Enunciado 1:
Pode reescrever os registros, desde o início até a linha que contém "click(156, 202)", trocando "cover art" por "poster" e mantendo todo o resto igual? Deixe as imagens fora da resposta.

┄┄┄┄┄┄┄┄┄┄┄┄┄┄┄┄┄┄┄┄

Dessa maneira, na polaridade alienação/comunhão dá-se a construção da história, ou seja, as pessoas e as comunidades humanas interagem, por opção ou por omissão, na construção de sua história. O Eterno é soberano porque criou e mantém o universo, sustentando-o na universalidade do Espírito, aqui entendido como sentido da vida. A soberania especial está sobre a comunidade que permanece na escolha. As outras comunidades estão fora desta soberania especial, da graça que gera comunhão plena, exatamente porque usaram a liberdade para escolher o lehatati.

E quanto maior a alienação, mais o Eterno retrai sua soberania sobre tais pessoas e comunidades, e, consequentemente, a graça que gera comunhão plena. O que explica o mal enquanto feituras pessoal e social. E para que o processo histórico se dê, o Eterno contrai espaço-temporalmente sua justiça executora.

Por paixão ao ser humano, ele contrai a ação de seu conhecimento. Caso o Eterno, a partir de seu conhecimento, definisse todas as ações livres do ser humano, as pessoas e as sociedades poderiam fazer apenas aquilo que o Eterno por conhecer definisse, sem poderem tomar decisões alienadas, sem poderem se afastar dele.

┄┄┄┄┄┄┄┄┄┄┄┄┄┄┄┄┄┄┄┄

Enunciado 2:
Como você resumiria em três frases o trecho sobre a soberania do Eterno?

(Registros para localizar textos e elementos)
┄┄┄┄┄┄┄┄┄┄┄┄┄┄┄┄┄┄┄┄

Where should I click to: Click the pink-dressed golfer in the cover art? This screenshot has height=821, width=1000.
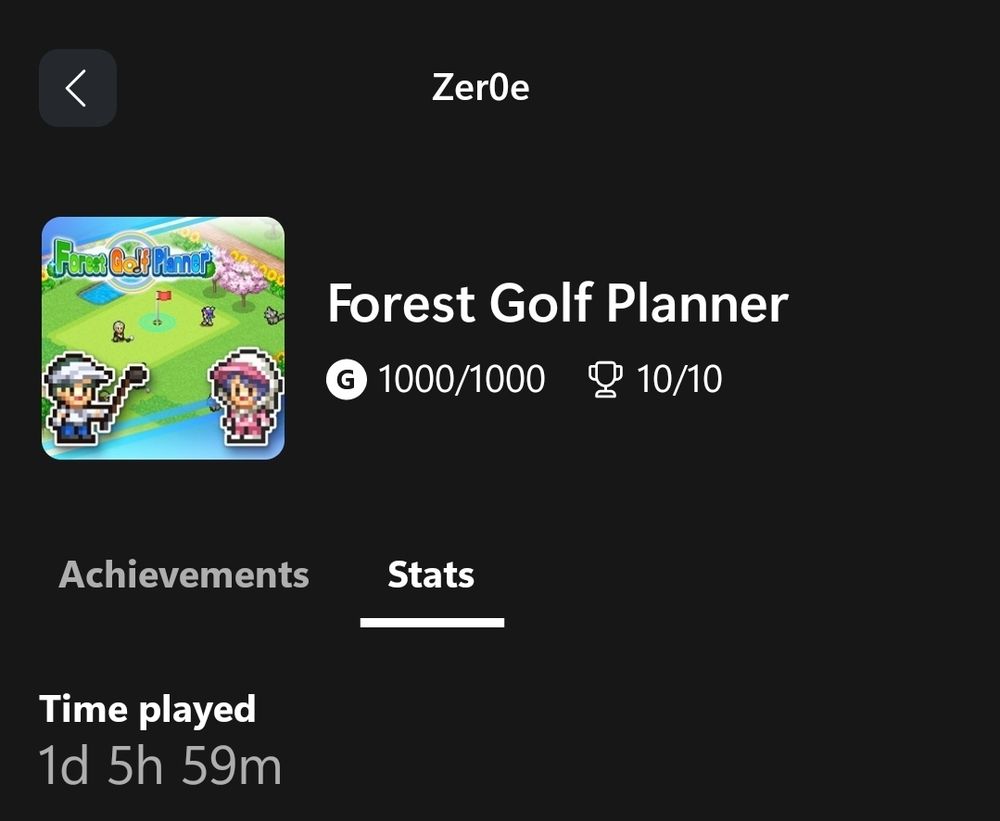click(x=240, y=397)
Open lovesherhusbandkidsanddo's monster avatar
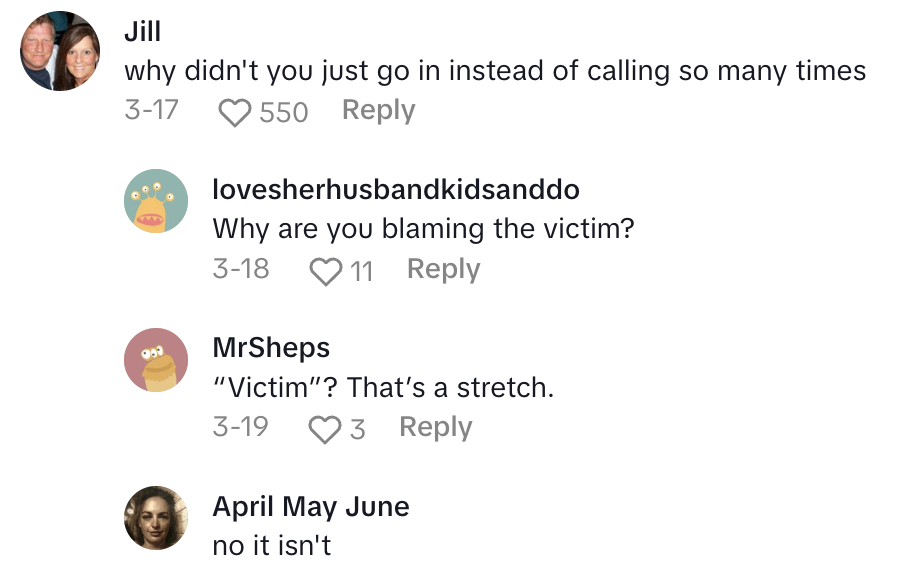 click(156, 202)
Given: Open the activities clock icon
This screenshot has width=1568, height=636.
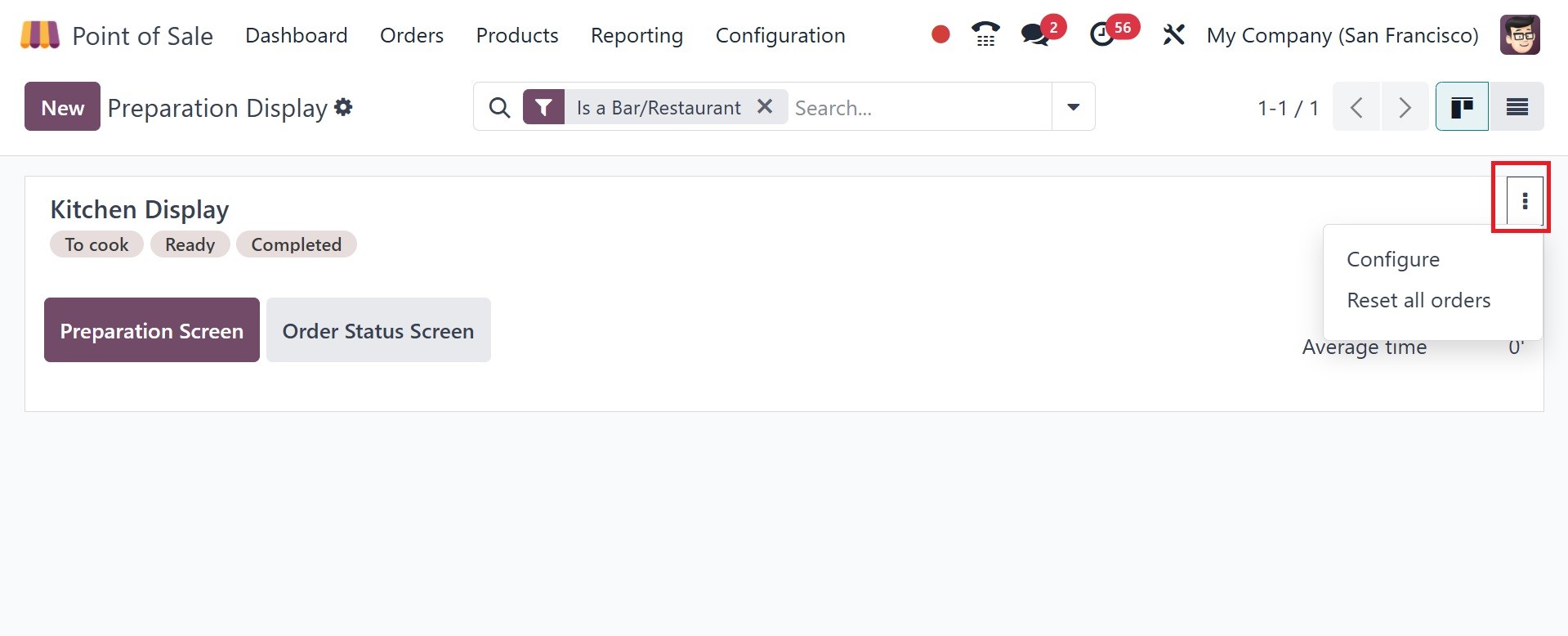Looking at the screenshot, I should [x=1102, y=34].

┄┄┄┄┄┄┄┄┄┄┄┄┄┄┄┄┄┄┄┄

Resposta correta 1:
Where should I click to: Click the pink-dressed golfer in the poster? This screenshot has height=821, width=1000.
click(x=240, y=397)
Open lovesherhusbandkidsanddo's monster avatar
 click(156, 202)

Resposta correta 2:
Na polaridade entre alienação e comunhão se dá a construção da história, e o Eterno exerce uma soberania especial sobre a comunidade que permanece na escolha, enquanto as que escolheram o lehatati ficam fora dela. Quanto maior a alienação, mais o Eterno retrai sua soberania e a graça que gera comunhão plena, o que explica o mal como feitura pessoal e social. Para que o processo histórico aconteça, ele contrai sua justiça executora e, por paixão ao ser humano, também a ação de seu conhecimento, de modo que as pessoas possam tomar decisões alienadas e se afastar dele.